Stored entries:
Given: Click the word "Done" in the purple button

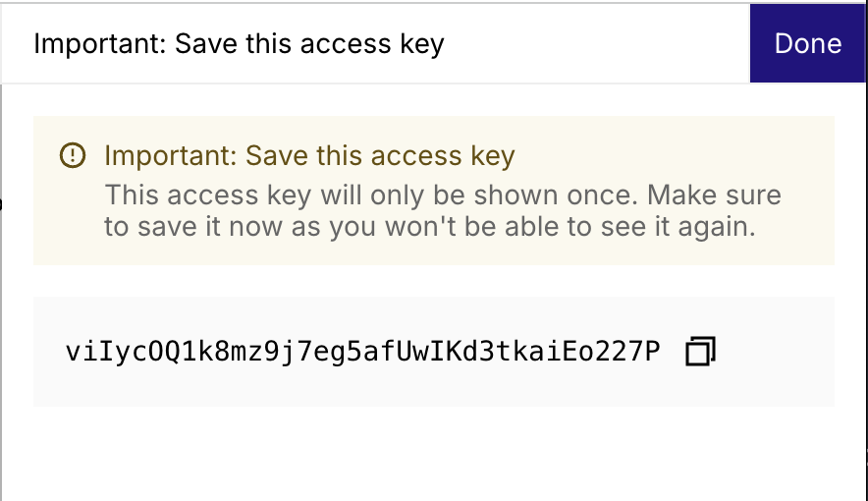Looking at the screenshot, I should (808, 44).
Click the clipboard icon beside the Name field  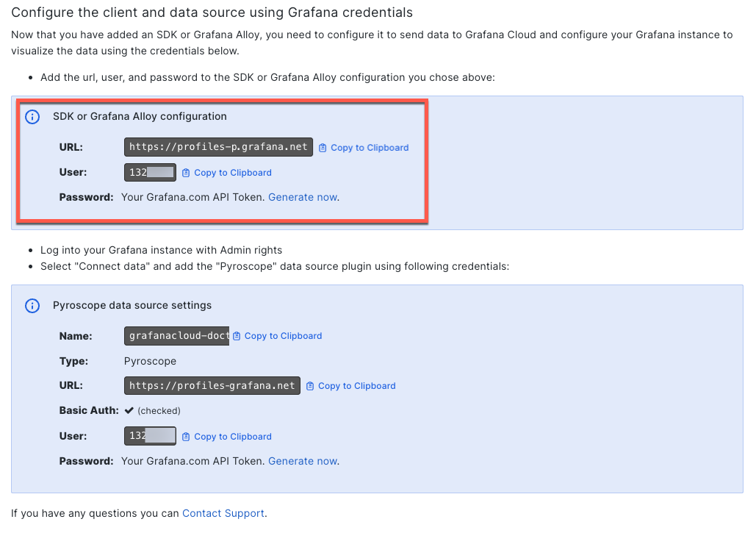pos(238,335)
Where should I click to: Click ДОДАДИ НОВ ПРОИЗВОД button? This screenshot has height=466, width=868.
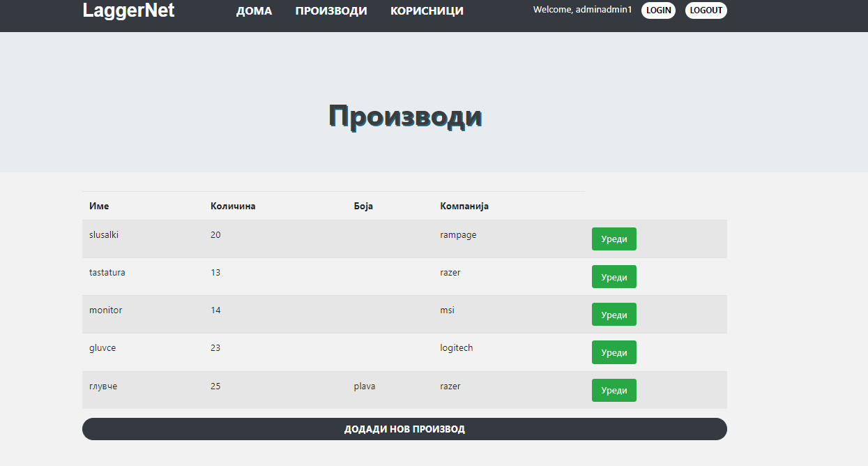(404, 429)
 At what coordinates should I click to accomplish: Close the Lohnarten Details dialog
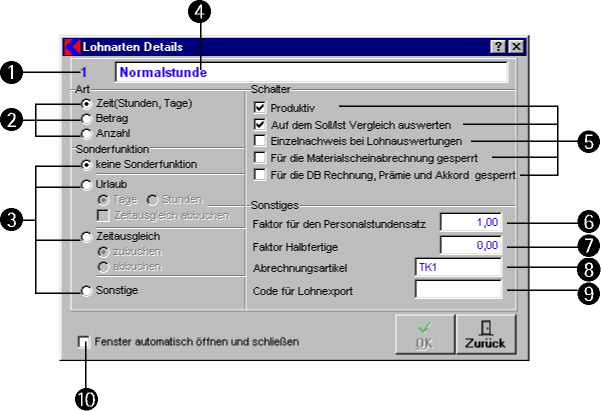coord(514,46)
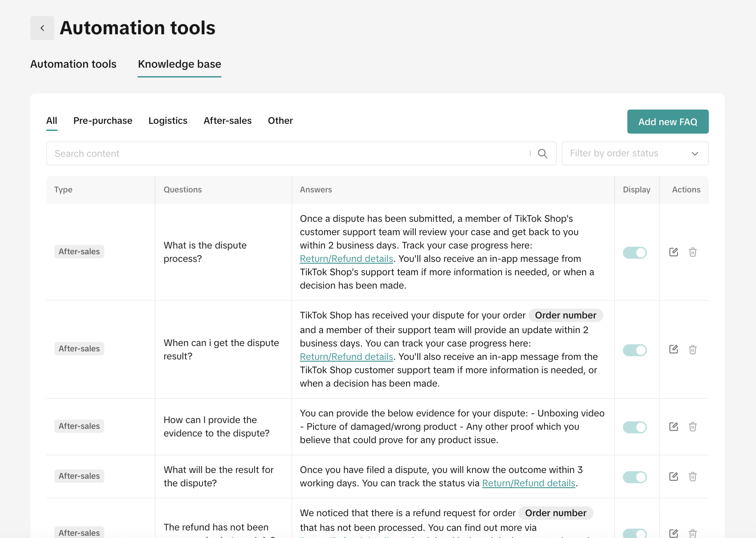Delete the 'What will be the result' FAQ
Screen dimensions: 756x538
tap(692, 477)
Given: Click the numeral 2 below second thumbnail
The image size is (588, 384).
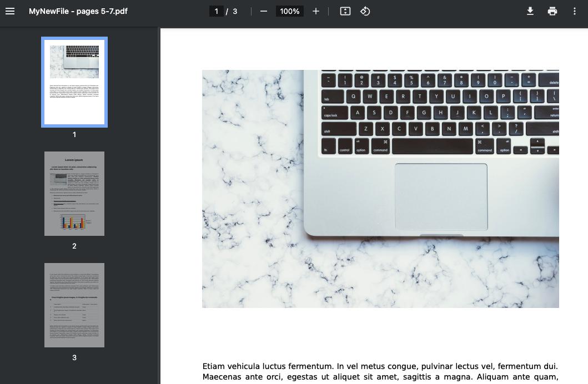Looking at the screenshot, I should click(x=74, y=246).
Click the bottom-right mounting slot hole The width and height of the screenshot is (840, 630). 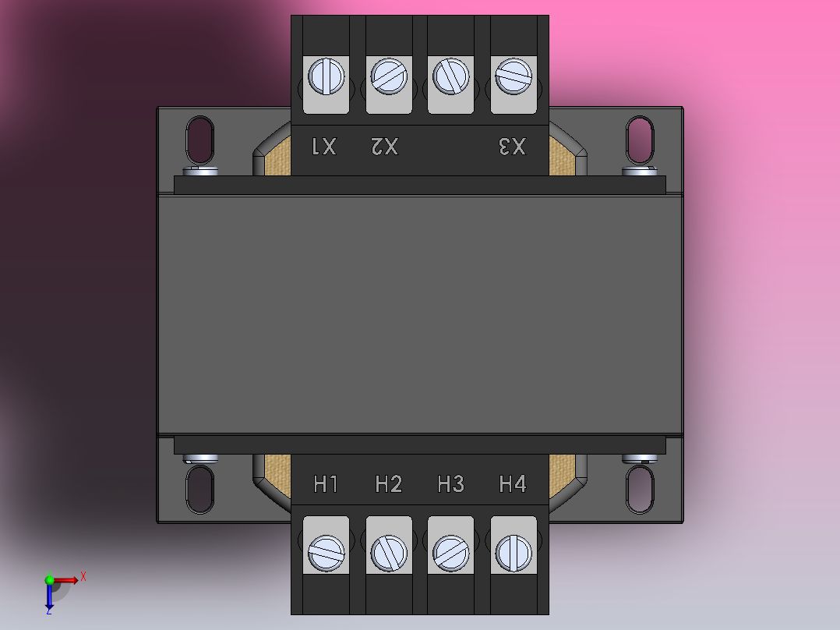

PROMPT:
Your copy should consist solely of the lines from the line containing "Given: Click the numeral" through the last line of the records above, reproduced exactly, with the pictures left out.

OUTPUT BELOW:
Given: Click the numeral 2 below second thumbnail
The image size is (588, 384).
Looking at the screenshot, I should click(x=74, y=246).
Click the bottom-right mounting slot hole The width and height of the screenshot is (840, 630). 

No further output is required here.